D. H. Lawrence, 1885-1930
The English poet and novelist David Herbert Lawrence was born at Eastwood, Nottinghamshire, the son of a miner. With tuberculosis tendencies, of which he eventually died, he became, through his mother's devotion, a schoolmaster and began to write, encouraged by the notice taken of his work by Ford Madox Hueffer and Edward Garnett. In 1911, after the success of his first novel, The White Peacock, Lawrence decided to live by writing. He traveled to Germany, Austria and Italy during 1912 and 1913 and in 1914, after her divorce from Professor Ernest Weekley, married Frieda von Richthofen, a cousin of the German air ace, Baron von Richthofen. They returned to England at the outbreak of war and lived in an atmosphere of suspicion and persecution in a cottage in Cornwall.
In 1915 Lawrence published The Rainbow and was horrified to learn that he was about to be prosecuted for obscenity. He left England in 1919, and after three years' residence in Italy, left for America, settling in Mexico until the progress of his disease drove him in 1921 back to Italy where his last years were spent. His sensitive spirit was again shocked by further prosecutions for obscenity over the publication in Florence of Lady Chatterley's Lover in 1928 and over an exhibition of his paintings in London the same year.

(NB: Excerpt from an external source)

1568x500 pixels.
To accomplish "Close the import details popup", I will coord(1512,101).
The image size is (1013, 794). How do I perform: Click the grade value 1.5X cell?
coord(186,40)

While literary scholars will always be divided over Lawrence's worth as a writer (personally, I have always regarded Sons and Lovers as one of the best books I have ever read), there can be little doubt as to the influence Lawrence had on the younger writers and intellectuals of the 1920s. He challenged them by his attempt to interpret human emotion on a deeper level of consciousness than did his contemporaries. Such an approach provoked either sharp criticism or a near idolatrous respect.
T. S. Eliot regarded Lawrence as "a writer who had to write often badly in order to write sometimes well." His descriptive passages are often superb, but he had little humor, and this occasionally produced unintentionally comic effects. His burning idealism -- not eroticism -- glows through all his work. His finest writing occurs in his poems, where all but essentials have been pared away; but the larger proportion of his novels have an enduring strength.